10. The composition of claim 1 formulated for intranasal, systemic, or local delivery.

1. A method for treating a tumor comprising administering to a subject in need thereof, a pharmaceutical dosage unit composition of any of claims 1-10.

12. The method of claim 11 wherein the tumor comprises cancer selected from the group consisting of bone, bladder, brain, breast, cervical, colorectal, esophageal, kidney, liver, lung, nasopharangeal, pancreatic, prostate, skin, stomach, and uterine.

13. The method of claim 11 wherein the tumor comprises a vascular cancer such as multiple myeloma, an adenocarcinomas or a sarcoma.
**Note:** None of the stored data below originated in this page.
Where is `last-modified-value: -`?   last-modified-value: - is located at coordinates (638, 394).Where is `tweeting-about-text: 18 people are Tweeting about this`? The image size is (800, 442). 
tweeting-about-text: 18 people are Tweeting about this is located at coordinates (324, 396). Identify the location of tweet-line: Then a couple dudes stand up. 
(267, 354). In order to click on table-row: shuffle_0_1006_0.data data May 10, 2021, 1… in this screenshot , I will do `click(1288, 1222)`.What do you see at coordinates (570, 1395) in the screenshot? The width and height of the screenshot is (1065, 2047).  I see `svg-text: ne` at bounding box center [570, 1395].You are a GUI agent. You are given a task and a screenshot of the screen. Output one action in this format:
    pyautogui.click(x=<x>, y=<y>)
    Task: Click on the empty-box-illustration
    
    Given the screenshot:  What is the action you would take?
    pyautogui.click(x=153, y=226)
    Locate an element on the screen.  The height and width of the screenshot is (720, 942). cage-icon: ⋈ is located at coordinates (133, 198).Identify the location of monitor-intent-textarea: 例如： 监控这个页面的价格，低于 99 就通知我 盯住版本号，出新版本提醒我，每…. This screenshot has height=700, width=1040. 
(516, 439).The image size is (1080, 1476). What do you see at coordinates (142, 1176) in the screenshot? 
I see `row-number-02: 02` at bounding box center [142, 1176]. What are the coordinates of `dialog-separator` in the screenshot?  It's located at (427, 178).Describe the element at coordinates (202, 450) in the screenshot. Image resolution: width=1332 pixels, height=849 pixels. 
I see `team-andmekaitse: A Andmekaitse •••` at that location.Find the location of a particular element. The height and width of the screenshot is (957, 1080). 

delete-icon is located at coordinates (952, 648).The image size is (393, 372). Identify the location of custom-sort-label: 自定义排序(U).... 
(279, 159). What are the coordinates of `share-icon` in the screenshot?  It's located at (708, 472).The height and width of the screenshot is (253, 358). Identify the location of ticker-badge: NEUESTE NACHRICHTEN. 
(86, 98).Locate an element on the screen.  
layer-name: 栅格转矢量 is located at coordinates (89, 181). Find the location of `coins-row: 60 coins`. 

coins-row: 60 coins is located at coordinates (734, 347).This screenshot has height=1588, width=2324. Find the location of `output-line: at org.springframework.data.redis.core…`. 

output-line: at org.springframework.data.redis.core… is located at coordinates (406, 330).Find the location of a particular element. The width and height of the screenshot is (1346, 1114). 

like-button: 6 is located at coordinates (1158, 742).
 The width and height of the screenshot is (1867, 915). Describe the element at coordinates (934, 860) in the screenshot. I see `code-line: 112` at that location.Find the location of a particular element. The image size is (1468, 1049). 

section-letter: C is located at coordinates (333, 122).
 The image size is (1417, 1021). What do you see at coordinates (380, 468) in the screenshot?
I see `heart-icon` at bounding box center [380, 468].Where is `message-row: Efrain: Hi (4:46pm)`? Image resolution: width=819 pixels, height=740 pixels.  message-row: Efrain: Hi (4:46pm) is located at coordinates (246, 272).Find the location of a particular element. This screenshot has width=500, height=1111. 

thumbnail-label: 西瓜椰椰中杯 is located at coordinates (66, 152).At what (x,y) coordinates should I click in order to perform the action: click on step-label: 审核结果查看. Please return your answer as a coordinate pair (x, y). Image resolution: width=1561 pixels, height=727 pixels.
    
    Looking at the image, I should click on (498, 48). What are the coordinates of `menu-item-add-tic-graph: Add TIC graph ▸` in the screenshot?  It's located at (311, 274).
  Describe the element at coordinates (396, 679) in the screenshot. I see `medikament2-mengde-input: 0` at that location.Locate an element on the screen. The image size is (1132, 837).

14. The method of claim 11 wherein the tumor is a brain tumor selected from the group consisting of glioblastomas, oligodendrogliomas, meningiomas, supratentorial ependymonas, pineal region tumors, medulloblastomas, cerebellar astrocytomas, infratentorial ependymonas, brainstem gliomas, schwannomas, pituitary tumors, craniopharyngiomas, optic gliomas, and astrocytomas.

15. The method of claim 11 wherein the pharmaceutical dosage unit is administered by intranasal, local, or systemic delivery.

16. The method of claim 11, wherein the viral dosage unit is

administered in combination with a second therapeutic agent selected from the group consisting of immunosuppressants, anticancer agents, and therapeutic proteins.